Accept Now or Accept Later
Beat The Rush
In life, there are many things that happen which we find intensely frustrating. This happens particularly in interpersonal relationships. People may criticize us unfairly or harshly. They may ask unreasonable things of us. They may be inconsiderate toward us, or act in a million other ways that we find unpleasant, that disagree with our values, or thwart our hopes and desires.
The simplest, cleanest, and most profound way to relate to someone behaving toward us in this way is a medicine that applies not only to unwanted interpersonal events, but actually to any unwanted event, which is to accept it completely.
Accepting it completely doesn’t mean putting on a false exterior. It doesn’t mean pretending to accept it and smiling nicely. It doesn’t mean wishing we could accept it, and judging ourselves for how we really feel.

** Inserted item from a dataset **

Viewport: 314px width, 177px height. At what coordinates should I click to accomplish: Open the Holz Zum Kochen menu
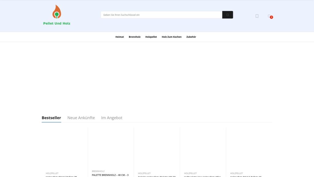coord(172,37)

Complete acceptance simply means actually accepting it with no resistance. Here is the easily overlooked key point though: it also means accepting the way we feel about it. The reason we also have to accept how we feel about it is that how we feel and what it means to us are also part of the whole event that we are processing as stress. If we didn’t feel badly about the event, there wouldn’t be anything to accept. This is a subtle point that we can easily miss.
If the way a person acted or the thing that happened was not upsetting to us, there would be nothing to accept. It wouldn’t even register. The event that’s causing us difficulty and the event we actually have to meet is not the fact that someone spoke to us harshly, or that our hopes or desires were disappointed in some way, or that something injurious happened to us. What we have to accept is that something we don’t like happened to us, and we feel a reaction on the spectrum from mild tension or aversion all the way up to panic and rage.
What we have to accept is that something damaging, injurious, painful, unjust, or even catastrophic happened to us. Of course, all of these words are still perceptions, still ways of labeling an event and not the event itself, but that’s the key point. What we need to accept is not just that something happened, but that it was an event we are reacting to painfully. This means it’s essential that we accept our initial reaction to the event as well, not just the mere “external event.” In other words, it’s essential that we accept the initial meaning of the event for us too.
When I overlook this point, I tend to be confused as to why I’m unable to accept what’s happened and why I’m still struggling with it. The reason is that I don’t accept how I am initially reacting about the event, and this continues to feed a level of struggle in the mind.
Once we’ve accepted not so much the event, but our initial reaction to the event, our system can calm down and more options become available to us.
The way we usually respond, however, is to become distraught, averse, anxious, or angry, and maybe to spend time ruminating about possible responses. Maybe we actually reach out and talk to the person, which, although it occasionally results in greater understanding and substantive change, more often results at best in the other person promising to make changes they actually won’t make, and at worst in them becoming defensive or angry and us becoming entangled in an exhausting struggle with them.
Most often when we do not accept that this unwanted event has happened, the trajectory is that we struggle with ourselves and possibly with other people until we run out of energy for that struggle and come, ironically, to the endpoint of: acceptance.
This is the very endpoint we could have reached at the beginning, saving ourselves a lot of stress, wasted time, and wasted energy.
There is a brilliant apocryphal story about Alexander the Great which Plutarch tells, which was popular in the ancient world. In some versions Alexander is talking to the Cynic master Diogenes, and in others he is talking to an Indian gymnosophist (i.e. a yogi) — an interesting connection — who asks him what he plans to do after his next conquest. Alexander says that he will then conquer another territory and expand his power further, and the dialogue continues until there is nothing left for Alexander to accomplish. “What will you do then?” asks the sage, and Alexander responds, “Then I will sit down and happily rest.”
“Then why don’t you just do that now?” asks the philosopher.
Far from being a trite game on the part of the philosopher, this anecdote has deep implications one could spend a lifetime mining.
Acceptance is not, I should say, the same as doing nothing. Many unpleasant events are authentically out of our control, or there is little we can do about them-- but on the basis of acceptance, we can often see clearly what we actually can do and do it. This aligns with what I've written about elsewhere as the difference between thinking about a problem and dealing with it.
Later, when free of the emotional charge Tibetan Buddhists call shenpa, one may choose to do something, and when it comes out of a sense of cool wisdom, it is likely to go much better. Accepting something frees up our mind to see if a response is actually needed, and what a response beneficial for everyone involved might actually be. Even better, a natural, calm response often happens spontaneously without the need for further analysis and rumination.
This essay was written entirely with natural intelligence. AI tools may have been used for grammar, spell check, or research.
Photo by Kelly : https://www.pexels.com/photo/photo-of-pile-of-papers-2928232/




I had a lightbulb moment reading this. "Acceptance," in Western culture, seems to be associated with resignation -- this perspective is far more empowering. I'm wondering if this is the missing link (or part of it) between being detached and taking needed action in response to unfair or negative things. This type of acceptance is a way of regulating our minds and keep us from becoming angry in ways that are unproductive.
These are thoughts off the top of my head, so feel free to clarify if I missed the mark on any of this.